What Is A Breech Birth?

A breech birth is the delivery of an unborn baby bottom end first. By your 36th week, your baby will be so large, it won't be able to move around. As a result, the position that it has assumed by this point is likely to be the same position that he or she will be in when labor starts. Most babies settle into an upside down position in the uterus. But some babies settle into a breech position. In breech, the baby's bottom is in the uterus, while the legs are folded in front of its body.

Is My Baby in Breech Position?
There are generally no identifiable symptoms. However, some women can tell the position of the baby by where they feel it kicking. Most women cannot tell what position the baby is in at any given moment.

Your doctor or midwife will be able to tell the position of your baby by feeling it through the wall of your abdomen. Another clue to the position is the location where the heartbeat is heard best.

The only way to really be sure, however, is to do an ultrasound exam. Using this technique it is very easy to tell the position of your baby.

What Causes a Breech Birth?
Though there doesn’t seem to be a genetic connection to a breech presentation, there are some factors that seem to increase the chances of a baby presenting in a breech position.

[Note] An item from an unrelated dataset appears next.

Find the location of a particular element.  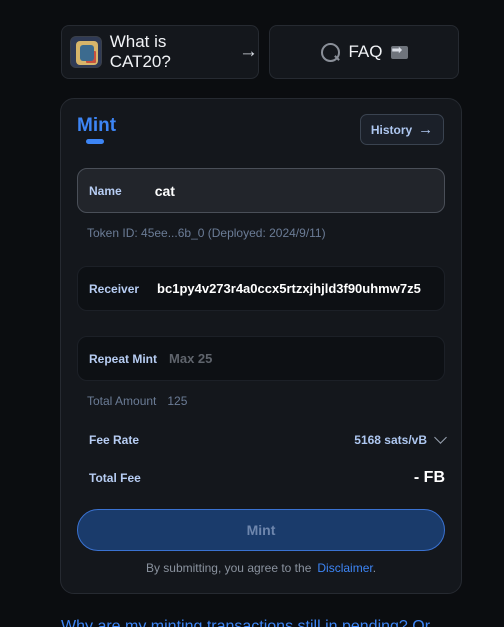

disclaimer-link: Disclaimer is located at coordinates (344, 568). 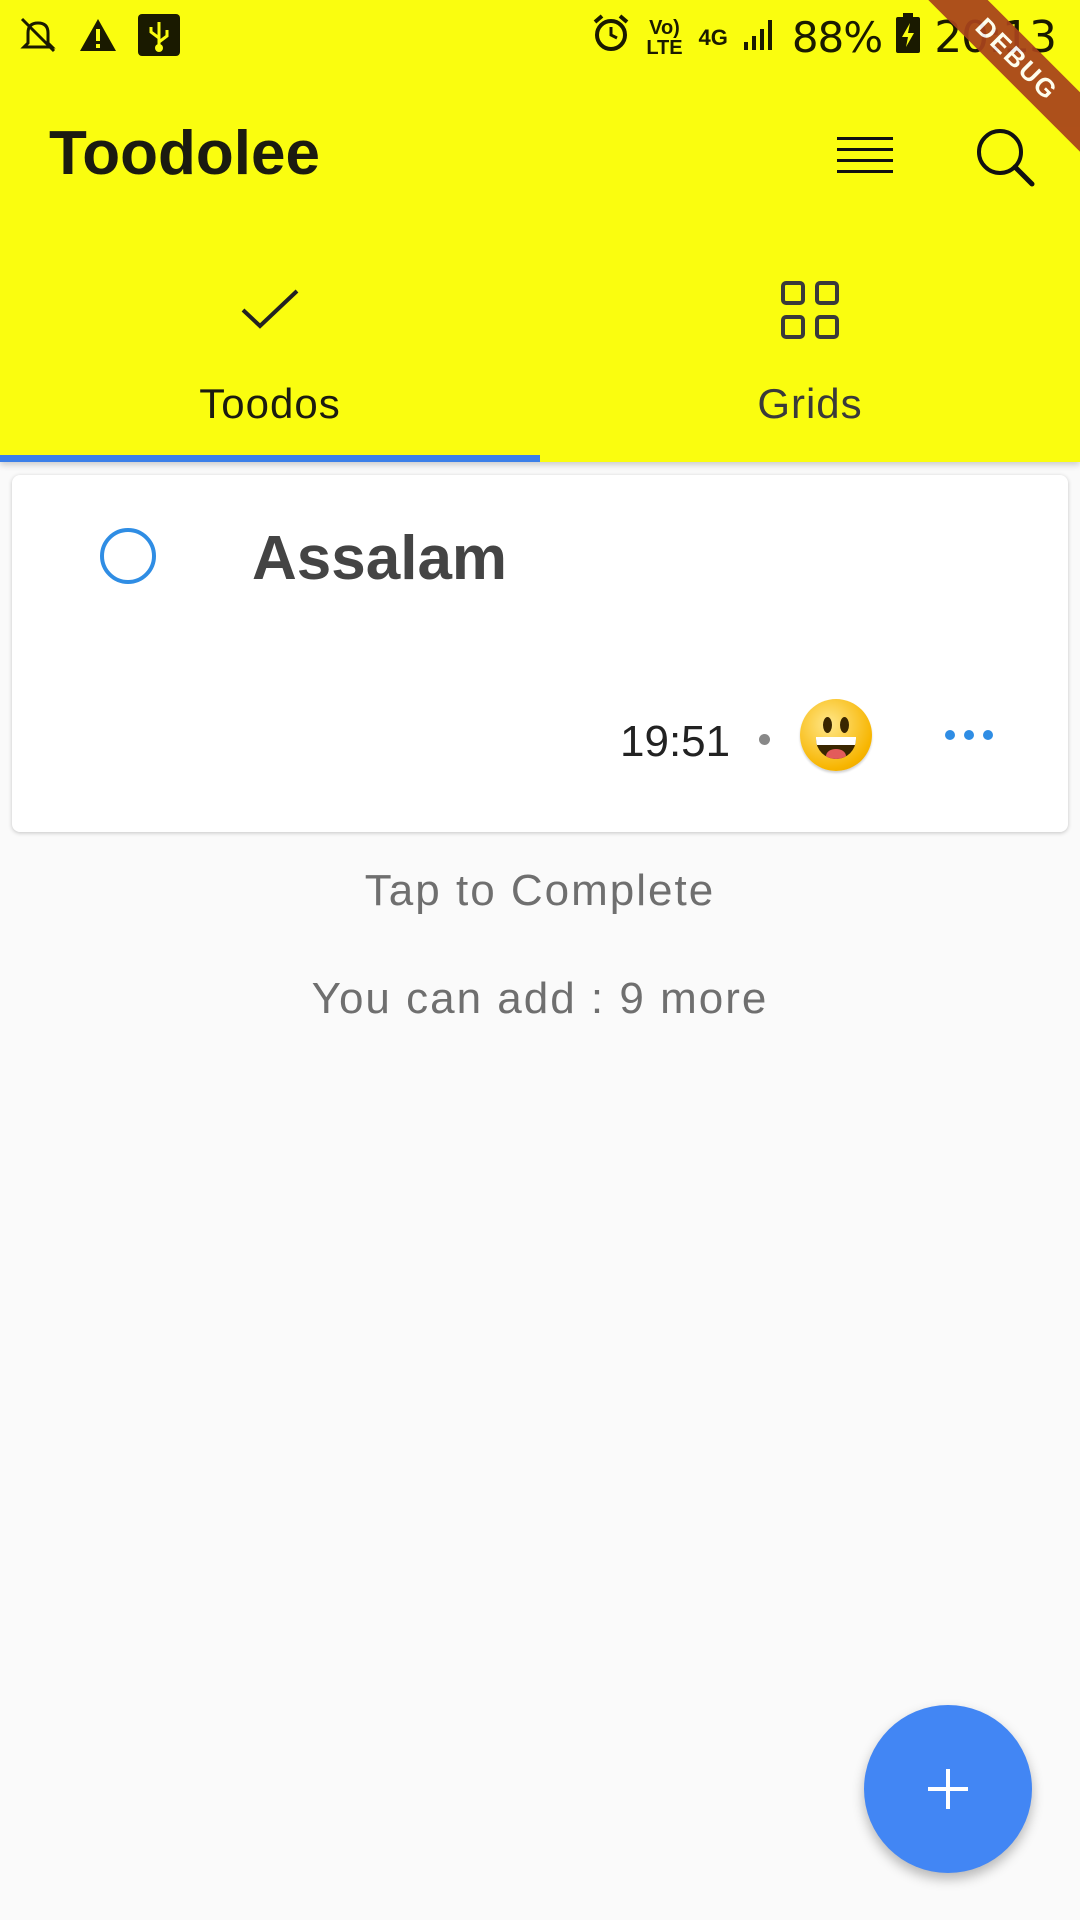 What do you see at coordinates (98, 38) in the screenshot?
I see `warning-icon` at bounding box center [98, 38].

  • Smaller than average fetuses are not cradled snugly in the uterus; this allows them to move more freely and to possibly orient themselves into a breech position.
  • If there is more than one fetus, one can push the other into a breech position.
  • Some women have an unusually shaped uterus or have fibroids within the uterus. In other cases, a woman’s uterus is stretched due to previous pregnancies thereby increasing the chances of having a child rest in a breech position.
  • Aberrant amniotic fluid levels have an impact on the position and ease by which a fetus can move. Unusually high or low levels can have contributing effects.
  • With placenta previa, the placenta can cover the cervical opening, increasing the chances of a breech delivery.

What Are the Dangers?
The biggest part of the fetus's body is usually its head. During birth, if the head fits through the mother's pelvis, the rest of the baby's body should slip out quite easily. However, if the baby is born bottom first, it's possible that the body will fit through the mother's pelvis, but the baby's head could get stuck at the level of the chin. This condition, known as a trapped head, is very dangerous.

If the baby's head does get trapped, the possibility of injury is high because the umbilical cord usually stops pulsating after the baby's body is born. This, in turn, cuts off the oxygen supply from the mother to the baby. If the baby's head is still inside the uterus, then baby cannot yet breathe alone; so it is essential to deliver the baby as quickly as possible.

The risks of vaginal breech delivery can be avoided by delivering the baby through a cesarean section.

Correcting Breech Presentations
Although the vast majority of fetuses eventually settle into head-down or vertex position, some do not; however, there are ways to try and get the fetus to turn right side down. In a procedure called external cephalic version (ECV), a physician uses ultrasound guidance to shift the fetus by applying their hands on the mother’s abdomen and pushing.

Delivery and Breech Presentations
There is still some controversy surrounding whether vaginal delivery or surgical delivery is best for breech presentations. It is likely that for some women, the vaginal route is perfectly safe; however some physicians routinely perform cesarean sections for breech presentations, believing that this is the safest for the baby. If a vaginal delivery is attempted, the procedure is carefully monitored and if all continues satisfactorily, it is allowed to continue. A wide episiotomy is often made to help the delivery proceed. If complications arise, the doctor may then perform a cesarean section.

Cesarean section is the most common way to deliver a breech baby. This surgical procedure carries more risk for the mother, but many women prefer to take the risk of surgery on themselves rather than let the baby face the risks of breech delivery.

Normal vaginal birth. This should only be attempted if an ultrasound shows that the baby is in a favorable breech position. Most babies will do very well during a breech delivery, but it is always possible that the baby will be injured.